Tuesday, November 20, 2007

We are almost done, we are almost done....

Put that title to a little song and you will understand how I am feeling about graduating from UNR.
Now, to move on to more important things in life, like how I am going to answer everyone and their mother when they ask me, "So what are you going to do with your degree?"
Because this is what I do with it mostly. I write in this blog. But good Lord I cannot say that. What a LOSER.
I have thought about this response: " I am going to be a very educated mommy"-which is totally valid and needed in this world. But also a little smart ass and I don't want to come across like that especially when these people will hopefully be sending me money for graduating.
I am VERY thankful I went to college. I am better for it, although it tore me up in the process, but nothing that God couldn't use to show me more of Himself and His greatness. Now that it is over I can say it was good. Sometimes life is just like that.
You know what I am looking forward to in the spring when I am NOT going to school?
Waking up every morning and feeding Ethan his breakfast as we watch Nemo (No, he is not sick of it yet). Decorating his bedroom with clocks or airplanes, because he loves them, or maybe like a camp site because I love camping. Reading him books and teaching him songs that I know I taught him and not Grandma (so far I can take zero credit for how Ethan can sing his ABC's to "P" and count to 11 because his Grandmas are also teaching him these things. It's not a bad thing at all, I just want a little credit here as his mother that I taught him something all by myself.) Going to the library with Ethan for story time and getting all dressed up just to go grocery shopping with him and making the house perfectly clean for when Joey comes home and cooking yummy dinners and eating together as a family more than twice a week. I am looking forward to actually having time to have people over for dinner and goodness gracious maybe a date-night once in while where we don't have to feel guilty using a babysitter because Ethan isn't with one everyday.
So what am I going to do with my degree? Just live people. I am going to enjoy my son because he is only two once and I am going to spoil my husband because he deserves good dinners and a clean home. I am going to go to my exercise classes because I love them and I am going to take a singing class through TMCC. Heck I might even pull out my crusty paint brushes and finish the painting that is hanging in our office (Joey would appreciate this. He hates unfinished "projects").
But still I don't know what I am going to say when they whip THE question..."Uhh...I'm not sure..."
Jeeze. You'd think after six or seven years in a university I could come up with something more intelligent or at least more charming than that.

Monday, November 19, 2007

Thank you.

It's Thanksgiving already and a little hard to believe since it was almost 70 degrees yesterday. Because it is always good to remember/become aware of what I am thankful for, I thought I would compose a little list.

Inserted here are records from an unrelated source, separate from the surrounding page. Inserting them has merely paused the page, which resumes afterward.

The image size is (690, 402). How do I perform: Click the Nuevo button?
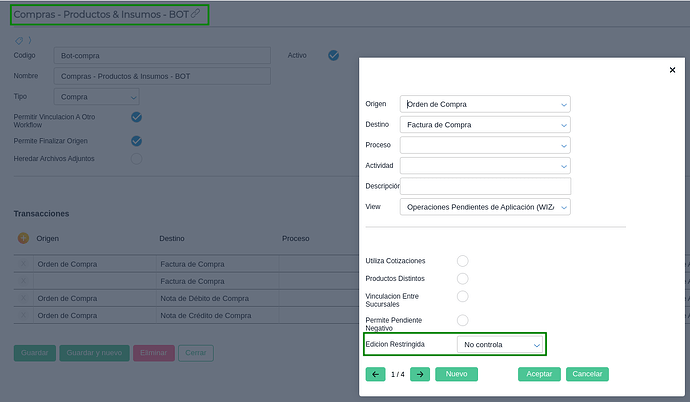(456, 374)
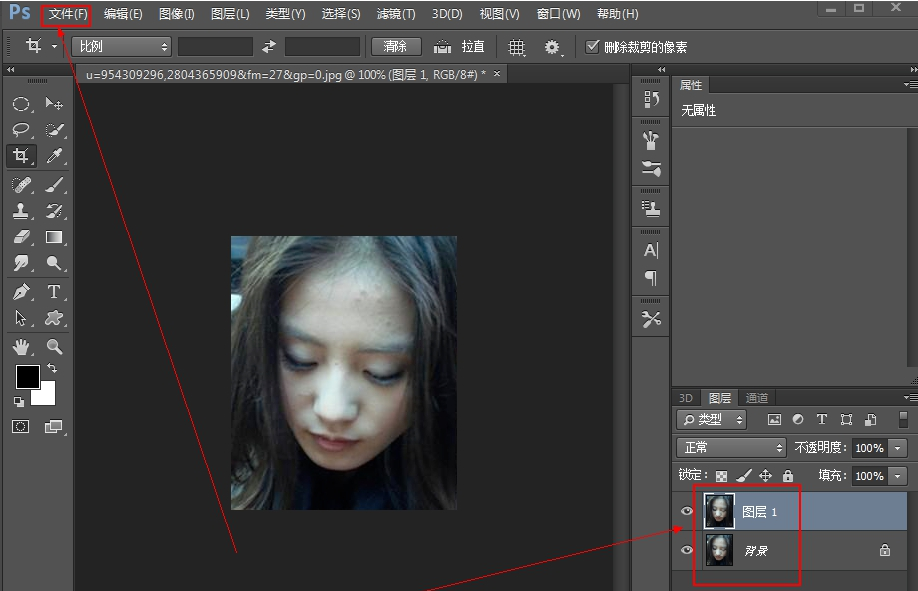Select the Elliptical Marquee tool
Image resolution: width=918 pixels, height=591 pixels.
(21, 102)
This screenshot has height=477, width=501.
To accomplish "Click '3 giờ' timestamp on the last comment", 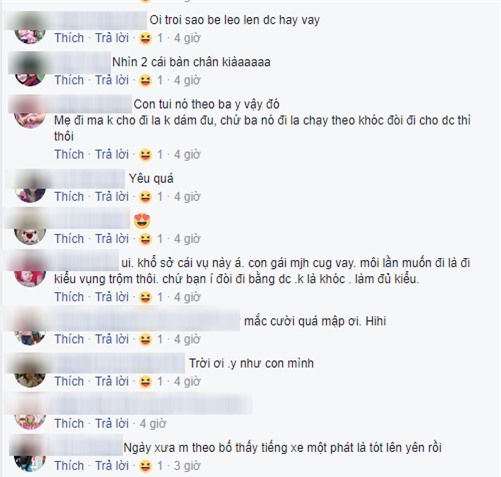I will tap(187, 466).
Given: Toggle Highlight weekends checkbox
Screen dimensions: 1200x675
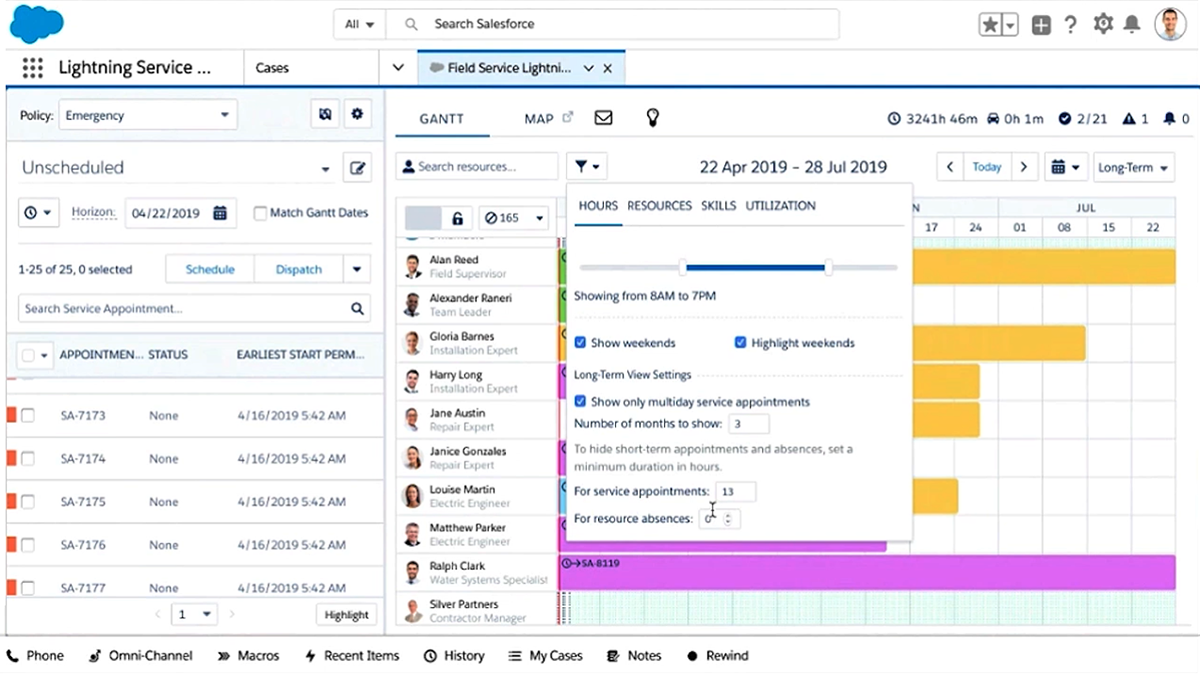Looking at the screenshot, I should 740,343.
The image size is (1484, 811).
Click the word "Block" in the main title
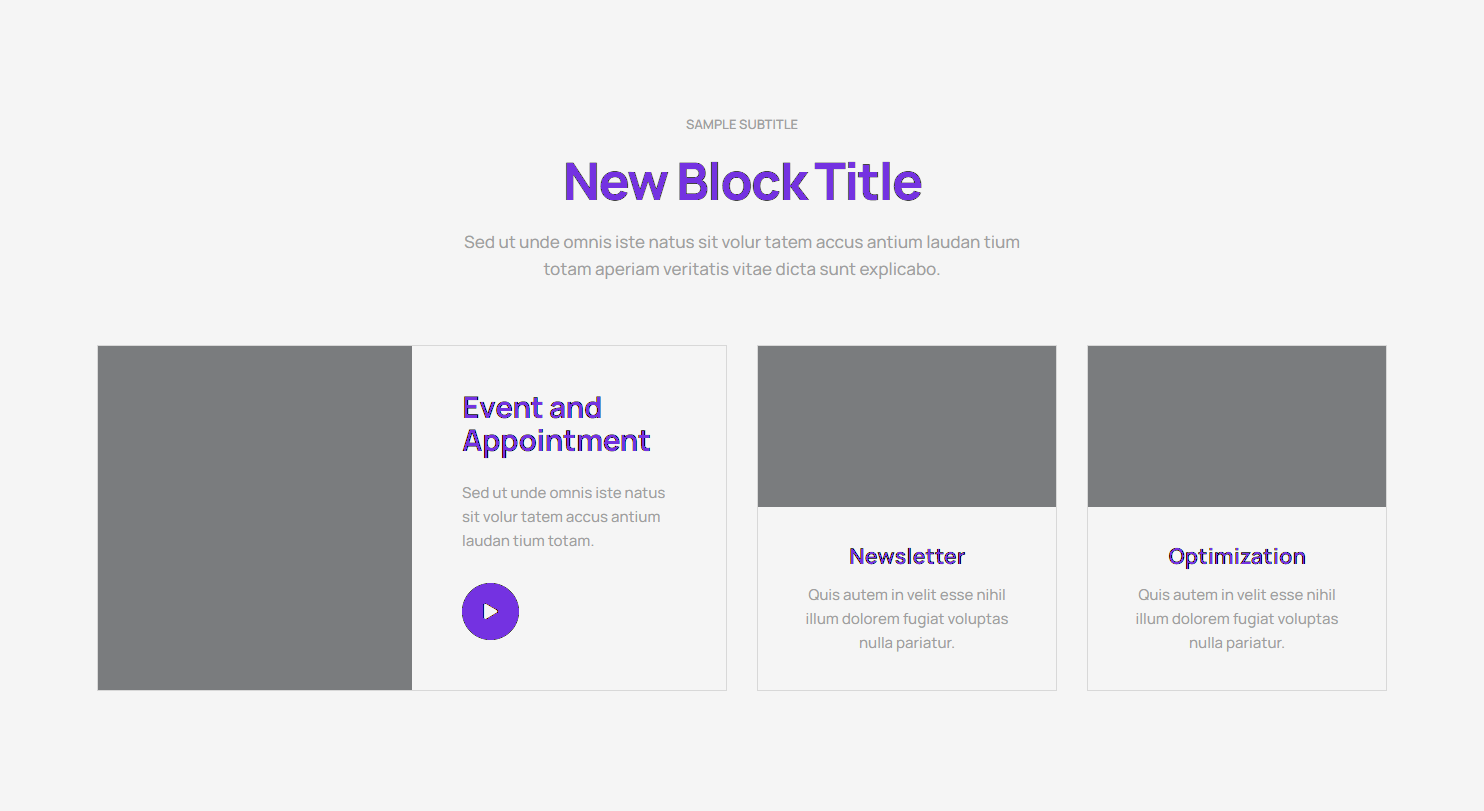tap(741, 182)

Joey, you are the first one I think of and even though you are also the first one I would think of if I were composing a different kind of list, like let's say a "Who can put you in a bad mood faster than anyone else", it still means something that you are first on the Thankful list. Where would I be without you? I'd be lonely and wanting you. I'd be more insecure and probably fatter too because I wouldn't exercise regularly and I would stay up every night snacking. I'd be cold in bed and not have any body's legs to put my freezing feet on to warm them up. I am sure my room or apartment, or wherever, would be ninety percent of the time a disgusting mess. Maybe I still wouldn't shave my legs, who knows. I am sure I would do impromptu, very irresponsible things like getting a dog that I wouldn't want to take care of a month later. I would only see things from one perspective (mine), and thus I would still be paranoid about wasting money by flushing the toilet after only going pee once or taking long showers (and consequentially very rarely shaving because it takes so much time!) because every hot drop of water running down my face is a drop of MONEY. When you are with me I feel strong and without you I feel weak, like I have to pull myself up by my bootstraps and say, "Common Danae. Get in the car. Go to church. You can do this." What I am trying to say is life is easier, happier and smoother with you. You are God's most precious gift to me.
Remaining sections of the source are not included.